The Heritage Center on the Pine Ridge Indian Reservation

Published in Indian Country Today in 2012. For more on topics like this, see my book, American Apartheid: The Native American Struggle....


The Heritage Center of Red Cloud Indian School, on the Pine Ridge Indian Reservation is already one of the country’s most important exhibitors of Native American art, despite its small size and remote location, and it’s poised to get bigger and more influential. As many as 12,000 visitors a year already visit its sleek, white-walled little gallery, shown here, to view historical and modern works by leading Native, primarily Lakota, artists.

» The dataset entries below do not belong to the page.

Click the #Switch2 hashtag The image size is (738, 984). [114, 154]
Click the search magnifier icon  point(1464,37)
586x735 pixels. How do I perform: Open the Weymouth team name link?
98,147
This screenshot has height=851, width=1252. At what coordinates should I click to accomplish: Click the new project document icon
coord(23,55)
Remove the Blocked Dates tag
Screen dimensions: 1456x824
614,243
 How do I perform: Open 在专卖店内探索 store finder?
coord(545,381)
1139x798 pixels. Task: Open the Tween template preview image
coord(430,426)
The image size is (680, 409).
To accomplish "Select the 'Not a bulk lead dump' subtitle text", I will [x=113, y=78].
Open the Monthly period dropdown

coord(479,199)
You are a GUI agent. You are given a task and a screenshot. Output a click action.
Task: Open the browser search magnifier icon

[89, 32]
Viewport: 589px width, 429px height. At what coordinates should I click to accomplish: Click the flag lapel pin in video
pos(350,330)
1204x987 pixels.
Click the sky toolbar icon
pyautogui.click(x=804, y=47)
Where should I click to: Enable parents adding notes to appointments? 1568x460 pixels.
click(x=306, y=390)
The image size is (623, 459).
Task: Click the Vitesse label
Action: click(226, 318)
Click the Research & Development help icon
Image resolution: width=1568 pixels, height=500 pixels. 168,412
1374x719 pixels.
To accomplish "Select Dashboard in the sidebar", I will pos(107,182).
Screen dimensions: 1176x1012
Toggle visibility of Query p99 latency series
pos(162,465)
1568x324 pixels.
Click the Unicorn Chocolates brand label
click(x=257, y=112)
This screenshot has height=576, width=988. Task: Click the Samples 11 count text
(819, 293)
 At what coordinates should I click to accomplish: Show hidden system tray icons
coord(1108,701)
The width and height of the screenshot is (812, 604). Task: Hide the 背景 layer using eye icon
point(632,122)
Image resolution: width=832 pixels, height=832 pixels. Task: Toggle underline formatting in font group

The center’s biggest draw, attracting some 70 percent of viewers, is the annual summer Red Cloud Indian Art Show, now in its 44th year. Other exhibits draw on the permanent collection of some 10,000 pieces dating as far back as the early 1800s, while a 2010 special show, Making New Traditions, took thought-provoking modern works to the Dahl Center, in Rapid City, and other institutions in the region. One recent VIP visitor was Rocco Landesman, chairman of the National Endowment for the Arts, who proclaimed the Heritage Center an institution where you see art that’s quintessentially tied to its locale—its “place.”

Peter Strong.
“Creative place-making” is a new buzzword in the arts, explained Peter Strong, the Heritage Center’s director. The term refers to arts that arise from a community, producing singular kinds of beauty that couldn’t be made anywhere else. On Pine Ridge, said Strong, art is defined by the connections between artist, culture and community, giving both traditional and modern works both incredible breadth of technique and materials and a sense of shared concerns.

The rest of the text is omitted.